The wavelet transform can be implemented in a computationally efficient manner by using a digital filter bank algorithm.22 The basic structure of the filter bank consists of a pair of low-pass and high-pass filters, followed by a dyadic downsampling operation.14,15,22 The downsampled outputs of the low-pass and high-pass filters are termed approximation and detail coefficients, respectively. The filtering/downsampling operations can be reapplied to the approximation coefficients up to the number M of decomposition levels specified by the analyst. The transform result consists of the approximation coefficients at the last level in addition to all detail coefficients. The low-pass and high-pass filters are typically of finite length, and, therefore, each approximation or detail coefficient corresponds to a section of the original signal. This spatial localization feature is one of the main advantages of WT over the Fourier transform.1,2,15

The most commons wavelet filters employed in multivariate calibration belong to the Daubechies, Symlet and Coiflet families.9,10,12,16-19 These families differ by features such as symmetry and smoothness.15,23 Each family comprises filters of different length L. The dbN, symN and coifN filters have length L = 2N, 2N and 6N, respectively. Parameter N is termed the filter order. For illustration, Figure 1 presents the Daubechies, Symlet and Coiflet low-pass filters of length 12, 18, 24 and 30. The high-pass filters are obtained by reversing the corresponding low-pass filters and changing the sign of every other element of the sequence.14,15


Experimental

Data sets

Four data sets were employed in the present investigation. The first data set consists of NIR absorbance spectra of 170 diesel samples, recorded in the range 1000-1600 nm with resolution of 0.5 nm.24 The second data set comprises MIR absorbance spectra of 104 gasoline samples in the range 2500-15400 nm with resolution of 2 nm.25 The third data set is publicly available and consists of NIR reflectance spectra of 80 corn samples in the range 1100-2500 nm with resolution of 2 nm.26 Data from instrument "mp5" were employed. The fourth data set, also publicly available,27 consists of NIR reflectance spectra of 100 wheat flour samples in the range 1000-2500 nm with resolution of 2 nm. The spectra of the four data sets are presented in Figure 2.

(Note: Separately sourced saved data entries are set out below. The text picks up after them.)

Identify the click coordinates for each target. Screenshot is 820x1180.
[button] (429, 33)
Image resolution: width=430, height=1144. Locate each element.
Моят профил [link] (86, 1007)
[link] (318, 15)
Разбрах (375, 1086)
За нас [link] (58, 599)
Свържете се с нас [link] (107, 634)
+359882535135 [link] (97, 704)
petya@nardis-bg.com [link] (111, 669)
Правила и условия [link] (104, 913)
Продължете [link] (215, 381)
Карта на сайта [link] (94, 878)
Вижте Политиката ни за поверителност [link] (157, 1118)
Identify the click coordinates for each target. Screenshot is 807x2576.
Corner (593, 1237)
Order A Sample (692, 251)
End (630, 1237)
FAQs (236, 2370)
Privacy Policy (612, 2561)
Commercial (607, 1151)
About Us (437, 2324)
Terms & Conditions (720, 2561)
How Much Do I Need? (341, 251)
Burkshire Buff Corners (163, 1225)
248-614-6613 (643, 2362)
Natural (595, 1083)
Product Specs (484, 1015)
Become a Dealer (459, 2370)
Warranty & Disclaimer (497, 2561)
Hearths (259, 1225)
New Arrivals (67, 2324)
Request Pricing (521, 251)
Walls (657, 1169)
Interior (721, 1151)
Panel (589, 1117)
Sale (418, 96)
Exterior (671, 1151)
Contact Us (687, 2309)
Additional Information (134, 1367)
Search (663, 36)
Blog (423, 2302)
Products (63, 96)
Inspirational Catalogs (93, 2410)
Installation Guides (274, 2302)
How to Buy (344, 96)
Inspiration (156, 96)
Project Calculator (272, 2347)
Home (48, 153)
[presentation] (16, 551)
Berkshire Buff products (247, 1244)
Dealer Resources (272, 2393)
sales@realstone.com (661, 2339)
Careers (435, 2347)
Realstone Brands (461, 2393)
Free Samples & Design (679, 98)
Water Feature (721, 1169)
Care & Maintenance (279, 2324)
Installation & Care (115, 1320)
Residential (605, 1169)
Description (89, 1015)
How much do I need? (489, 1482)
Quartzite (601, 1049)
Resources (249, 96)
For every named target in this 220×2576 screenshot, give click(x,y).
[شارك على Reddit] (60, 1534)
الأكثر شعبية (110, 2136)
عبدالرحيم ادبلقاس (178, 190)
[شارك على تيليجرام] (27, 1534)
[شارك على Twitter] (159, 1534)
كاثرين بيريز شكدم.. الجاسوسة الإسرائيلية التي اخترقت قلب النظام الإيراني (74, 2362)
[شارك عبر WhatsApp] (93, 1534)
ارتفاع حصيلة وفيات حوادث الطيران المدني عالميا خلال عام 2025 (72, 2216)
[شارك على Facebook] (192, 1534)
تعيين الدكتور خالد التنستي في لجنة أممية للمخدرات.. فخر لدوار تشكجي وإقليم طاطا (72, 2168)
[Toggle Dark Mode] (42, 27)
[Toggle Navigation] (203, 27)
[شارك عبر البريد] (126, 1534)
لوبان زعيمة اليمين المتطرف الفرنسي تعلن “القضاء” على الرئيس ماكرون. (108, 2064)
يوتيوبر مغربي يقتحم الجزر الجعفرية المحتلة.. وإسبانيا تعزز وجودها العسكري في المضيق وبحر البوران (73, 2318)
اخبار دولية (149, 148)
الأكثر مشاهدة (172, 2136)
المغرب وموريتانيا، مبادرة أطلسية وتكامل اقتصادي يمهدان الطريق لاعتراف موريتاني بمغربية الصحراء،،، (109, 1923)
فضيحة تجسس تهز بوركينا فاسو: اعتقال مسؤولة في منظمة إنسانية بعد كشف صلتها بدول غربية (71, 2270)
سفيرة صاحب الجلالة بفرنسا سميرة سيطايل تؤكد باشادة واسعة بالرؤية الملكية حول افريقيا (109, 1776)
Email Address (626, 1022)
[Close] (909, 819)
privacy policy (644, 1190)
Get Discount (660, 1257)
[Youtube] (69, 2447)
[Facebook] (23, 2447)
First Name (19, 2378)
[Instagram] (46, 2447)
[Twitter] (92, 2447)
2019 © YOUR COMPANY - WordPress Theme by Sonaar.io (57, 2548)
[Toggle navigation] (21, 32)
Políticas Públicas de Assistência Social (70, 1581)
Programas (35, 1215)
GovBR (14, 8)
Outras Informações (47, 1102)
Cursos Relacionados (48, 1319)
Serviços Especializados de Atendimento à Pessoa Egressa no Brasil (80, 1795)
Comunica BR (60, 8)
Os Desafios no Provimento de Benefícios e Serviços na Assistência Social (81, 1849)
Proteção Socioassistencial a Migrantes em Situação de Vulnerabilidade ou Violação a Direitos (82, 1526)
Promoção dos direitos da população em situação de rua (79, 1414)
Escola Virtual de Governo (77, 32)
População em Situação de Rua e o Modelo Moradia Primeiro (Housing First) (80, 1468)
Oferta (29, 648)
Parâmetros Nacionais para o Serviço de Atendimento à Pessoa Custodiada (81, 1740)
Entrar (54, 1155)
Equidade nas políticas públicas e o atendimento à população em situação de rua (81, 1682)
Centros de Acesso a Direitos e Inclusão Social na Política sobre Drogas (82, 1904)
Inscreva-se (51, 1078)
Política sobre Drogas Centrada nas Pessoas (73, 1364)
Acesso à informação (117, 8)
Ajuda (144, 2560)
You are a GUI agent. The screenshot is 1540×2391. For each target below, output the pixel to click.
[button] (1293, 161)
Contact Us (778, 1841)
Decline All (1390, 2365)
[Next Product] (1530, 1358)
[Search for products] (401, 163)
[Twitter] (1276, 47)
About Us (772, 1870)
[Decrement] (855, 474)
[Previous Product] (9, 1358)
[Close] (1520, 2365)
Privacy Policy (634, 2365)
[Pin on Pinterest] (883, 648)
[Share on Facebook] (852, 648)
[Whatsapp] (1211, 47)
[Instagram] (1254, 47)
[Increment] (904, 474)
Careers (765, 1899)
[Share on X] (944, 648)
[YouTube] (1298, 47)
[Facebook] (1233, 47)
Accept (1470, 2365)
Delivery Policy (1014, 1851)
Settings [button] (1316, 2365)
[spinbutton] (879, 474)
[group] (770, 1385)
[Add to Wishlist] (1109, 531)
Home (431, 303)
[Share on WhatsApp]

The physical and chemical properties under consideration in each data set are presented in Table 1. Henceforth these properties will be denoted by codes P1-P9.

As can be seen in Figure 2, the spectra display undesirable baseline features. For this reason, first derivative spectra were calculated by using a Savitzky-Golay filter,28 with a 2nd order polynomial and an 11 point window. The resulting spectra, which were used throughout the work, are presented in Figure 3.


Within each data set, 70% of the samples were used for construction of the models. These samples were selected by applying the Kennard-Stone algorithm29 to the derivative spectra. For PLS calibration, the modelling samples were further divided into a calibration set (50% of the overall dataset) and a validation set (20% of the overall dataset). The remaining 30% of the samples formed a prediction set, which was used to evaluate the performance of the resulting models.

Wavelet transform

The wavelet transform of the derivative spectra was calculated with the Daubechies, Symlet and Coiflet filters, which are the most commonly used in multivariate calibration.9,10,12,16-19 Four filter lengths were employed, namely 12, 18, 24 and 30, as shown in Figure 1. Constant extension ("smooth padding of order zero")23,30 was used to reduce border effects at the endpoints of the spectra. The number of decomposition levels was varied from one up to the maximum number L for which the spatial localization features of WT are not lost. This limit situation occurs when the wavelet filters span the entire length of the downsampled approximation coefficients.31 In the Matlab software, such a maximum number of decomposition levels can be obtained by using function "wmaxlev" from the Wavelet Toolbox. It is worth noting that the maximum number of decomposition levels depends on the filter length and the number of spectral variables. Table 2 summarizes the WT settings employed in the investigation.

In order to reduce computational workload in the model-building process, a preliminary compression procedure was applied to the wavelet coefficients. Compression was carried out by discarding the smallest wavelet coefficients (in absolute value) while retaining 99% of explained variance.32

Multivariate calibration

PLS and stepwise regression (SR) were employed to build regression models in the wavelet, as well as in the original domains. For each property, the number of latent variables in PLS was chosen to minimize the root-mean-square error in the validation set. In stepwise regression, the α-entry and α-exit values21 were set to 0.01. The results for each parameter under consideration were evaluated in terms of the root-mean-square error of prediction (RMSEP) defined as

where and are the reference and predicted parameter values for the ith sample of the prediction set, which comprises Np samples.

Software

All calculations were performed in Matlab® 6.5 R13 by using functions from the Wavelet and Statistics Toolboxes, as well as lab-made routines.

Results

Tables 3 and 4 show the PLS and SR results for the original spectral domain, as well as the best and worst results obtained in the wavelet domain. As can be seen, it is not possible to point out a single wavelet family, level or filter length that systematically leads to the best or worst outcomes. The Diff columns indicate the percentual difference between the RMSEP values obtained in the original and wavelet domains. In the PLS case, the average difference with respect to the original domain was -8.2% and +9.9% for the best and worst wavelet settings, respectively. For SR, the average differences were -27.0% and +34.2%.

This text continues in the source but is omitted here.